Data to use:
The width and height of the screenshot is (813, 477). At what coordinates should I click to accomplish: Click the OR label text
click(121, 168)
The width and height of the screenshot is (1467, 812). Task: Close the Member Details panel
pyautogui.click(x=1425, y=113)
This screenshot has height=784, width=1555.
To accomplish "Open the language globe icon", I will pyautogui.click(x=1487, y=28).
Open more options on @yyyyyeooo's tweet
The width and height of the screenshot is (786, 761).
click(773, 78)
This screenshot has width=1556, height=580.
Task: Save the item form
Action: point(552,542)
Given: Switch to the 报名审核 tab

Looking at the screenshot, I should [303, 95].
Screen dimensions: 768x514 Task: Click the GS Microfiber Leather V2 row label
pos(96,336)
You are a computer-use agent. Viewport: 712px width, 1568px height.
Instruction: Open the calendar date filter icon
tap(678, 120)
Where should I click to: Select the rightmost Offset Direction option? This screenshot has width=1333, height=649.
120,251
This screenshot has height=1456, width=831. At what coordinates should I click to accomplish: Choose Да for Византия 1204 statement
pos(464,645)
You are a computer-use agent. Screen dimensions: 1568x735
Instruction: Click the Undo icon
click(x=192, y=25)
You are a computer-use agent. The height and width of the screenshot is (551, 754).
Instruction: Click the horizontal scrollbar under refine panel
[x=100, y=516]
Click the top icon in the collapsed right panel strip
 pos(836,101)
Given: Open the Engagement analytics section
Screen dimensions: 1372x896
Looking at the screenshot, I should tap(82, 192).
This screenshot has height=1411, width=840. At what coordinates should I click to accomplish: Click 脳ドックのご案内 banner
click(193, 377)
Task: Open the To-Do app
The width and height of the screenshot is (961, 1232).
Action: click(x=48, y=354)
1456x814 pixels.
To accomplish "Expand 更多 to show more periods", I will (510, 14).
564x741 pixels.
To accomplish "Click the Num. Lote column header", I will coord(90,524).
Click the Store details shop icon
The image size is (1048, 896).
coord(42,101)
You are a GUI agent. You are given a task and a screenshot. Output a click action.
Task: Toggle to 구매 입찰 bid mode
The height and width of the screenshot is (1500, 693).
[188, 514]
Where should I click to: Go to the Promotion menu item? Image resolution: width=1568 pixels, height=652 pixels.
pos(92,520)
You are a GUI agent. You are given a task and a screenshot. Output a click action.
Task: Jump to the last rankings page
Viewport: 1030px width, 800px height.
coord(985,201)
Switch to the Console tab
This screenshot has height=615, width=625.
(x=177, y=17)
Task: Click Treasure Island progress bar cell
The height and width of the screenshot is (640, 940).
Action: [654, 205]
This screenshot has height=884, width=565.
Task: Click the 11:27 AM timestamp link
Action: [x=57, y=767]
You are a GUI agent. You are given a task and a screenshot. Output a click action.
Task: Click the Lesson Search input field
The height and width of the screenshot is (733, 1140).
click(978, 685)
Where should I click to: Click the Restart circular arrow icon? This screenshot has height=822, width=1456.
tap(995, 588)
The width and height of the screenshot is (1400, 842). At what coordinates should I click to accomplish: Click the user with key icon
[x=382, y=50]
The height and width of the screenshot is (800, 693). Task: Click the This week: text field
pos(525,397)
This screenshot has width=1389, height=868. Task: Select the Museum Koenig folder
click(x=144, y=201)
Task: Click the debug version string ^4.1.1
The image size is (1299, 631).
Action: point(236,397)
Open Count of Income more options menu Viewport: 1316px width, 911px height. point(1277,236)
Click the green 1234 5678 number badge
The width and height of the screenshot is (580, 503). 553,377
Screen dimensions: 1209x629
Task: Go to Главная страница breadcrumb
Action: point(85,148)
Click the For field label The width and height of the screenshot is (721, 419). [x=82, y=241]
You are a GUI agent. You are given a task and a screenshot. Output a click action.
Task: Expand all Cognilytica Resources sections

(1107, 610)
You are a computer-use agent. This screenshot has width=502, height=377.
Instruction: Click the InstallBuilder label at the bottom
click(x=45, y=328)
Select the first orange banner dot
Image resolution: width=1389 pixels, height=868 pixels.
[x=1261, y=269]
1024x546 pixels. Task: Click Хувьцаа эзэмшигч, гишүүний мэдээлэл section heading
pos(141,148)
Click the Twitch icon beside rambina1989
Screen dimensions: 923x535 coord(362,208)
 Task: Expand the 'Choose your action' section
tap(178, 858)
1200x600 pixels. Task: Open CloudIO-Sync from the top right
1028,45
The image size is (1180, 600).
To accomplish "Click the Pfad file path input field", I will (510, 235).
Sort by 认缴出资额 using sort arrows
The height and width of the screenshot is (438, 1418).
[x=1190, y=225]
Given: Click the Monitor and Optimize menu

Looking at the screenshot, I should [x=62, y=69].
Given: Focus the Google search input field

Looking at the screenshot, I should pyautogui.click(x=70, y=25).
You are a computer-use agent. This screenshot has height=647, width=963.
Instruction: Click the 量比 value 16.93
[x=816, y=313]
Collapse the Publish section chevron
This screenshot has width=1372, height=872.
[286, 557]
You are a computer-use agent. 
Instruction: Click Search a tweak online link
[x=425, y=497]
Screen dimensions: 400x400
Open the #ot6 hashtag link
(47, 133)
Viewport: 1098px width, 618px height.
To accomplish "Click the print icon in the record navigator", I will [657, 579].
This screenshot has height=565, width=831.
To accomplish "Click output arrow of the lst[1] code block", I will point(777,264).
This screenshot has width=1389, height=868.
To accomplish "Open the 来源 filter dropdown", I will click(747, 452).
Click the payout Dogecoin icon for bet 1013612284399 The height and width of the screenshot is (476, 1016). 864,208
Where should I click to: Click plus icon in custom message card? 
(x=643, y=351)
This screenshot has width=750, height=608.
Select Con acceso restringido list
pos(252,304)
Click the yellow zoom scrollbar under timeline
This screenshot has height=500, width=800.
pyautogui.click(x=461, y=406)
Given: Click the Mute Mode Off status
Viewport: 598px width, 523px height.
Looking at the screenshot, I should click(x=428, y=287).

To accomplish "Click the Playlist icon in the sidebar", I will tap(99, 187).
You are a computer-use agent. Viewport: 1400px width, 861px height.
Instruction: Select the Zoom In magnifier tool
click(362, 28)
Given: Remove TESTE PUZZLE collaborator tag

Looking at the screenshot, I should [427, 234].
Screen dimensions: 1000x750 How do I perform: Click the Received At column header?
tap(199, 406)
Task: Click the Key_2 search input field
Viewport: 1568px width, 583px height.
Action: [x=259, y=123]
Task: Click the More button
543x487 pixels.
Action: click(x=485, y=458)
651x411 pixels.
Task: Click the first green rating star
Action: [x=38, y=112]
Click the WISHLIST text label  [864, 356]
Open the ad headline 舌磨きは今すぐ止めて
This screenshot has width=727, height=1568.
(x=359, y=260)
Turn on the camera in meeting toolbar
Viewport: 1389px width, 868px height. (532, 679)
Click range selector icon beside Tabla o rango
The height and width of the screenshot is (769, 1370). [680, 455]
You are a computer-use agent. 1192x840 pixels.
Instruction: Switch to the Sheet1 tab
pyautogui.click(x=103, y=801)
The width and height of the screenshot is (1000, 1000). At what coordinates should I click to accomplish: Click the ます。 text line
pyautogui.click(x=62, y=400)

To be done: Reproduce the items verbatim, from the line containing "Given: Switch to the 报名审核 tab" through the line containing "pos(92,520)".

Solution for this problem:
Given: Switch to the 报名审核 tab

Looking at the screenshot, I should [303, 95].
Screen dimensions: 768x514 Task: Click the GS Microfiber Leather V2 row label
pos(96,336)
You are a computer-use agent. Viewport: 712px width, 1568px height.
Instruction: Open the calendar date filter icon
tap(678, 120)
Where should I click to: Select the rightmost Offset Direction option? This screenshot has width=1333, height=649.
120,251
This screenshot has height=1456, width=831. At what coordinates should I click to accomplish: Choose Да for Византия 1204 statement
pos(464,645)
You are a computer-use agent. Screen dimensions: 1568x735
Instruction: Click the Undo icon
click(x=192, y=25)
You are a computer-use agent. The height and width of the screenshot is (551, 754).
Instruction: Click the horizontal scrollbar under refine panel
[x=100, y=516]
Click the top icon in the collapsed right panel strip
 pos(836,101)
Given: Open the Engagement analytics section
Screen dimensions: 1372x896
Looking at the screenshot, I should tap(82, 192).
This screenshot has height=1411, width=840. At what coordinates should I click to accomplish: Click 脳ドックのご案内 banner
click(193, 377)
Task: Open the To-Do app
The width and height of the screenshot is (961, 1232).
Action: click(x=48, y=354)
1456x814 pixels.
To accomplish "Expand 更多 to show more periods", I will (510, 14).
564x741 pixels.
To accomplish "Click the Num. Lote column header", I will coord(90,524).
Click the Store details shop icon
The image size is (1048, 896).
coord(42,101)
You are a GUI agent. You are given a task and a screenshot. Output a click action.
Task: Toggle to 구매 입찰 bid mode
The height and width of the screenshot is (1500, 693).
[188, 514]
Where should I click to: Go to the Promotion menu item? Image resolution: width=1568 pixels, height=652 pixels.
pos(92,520)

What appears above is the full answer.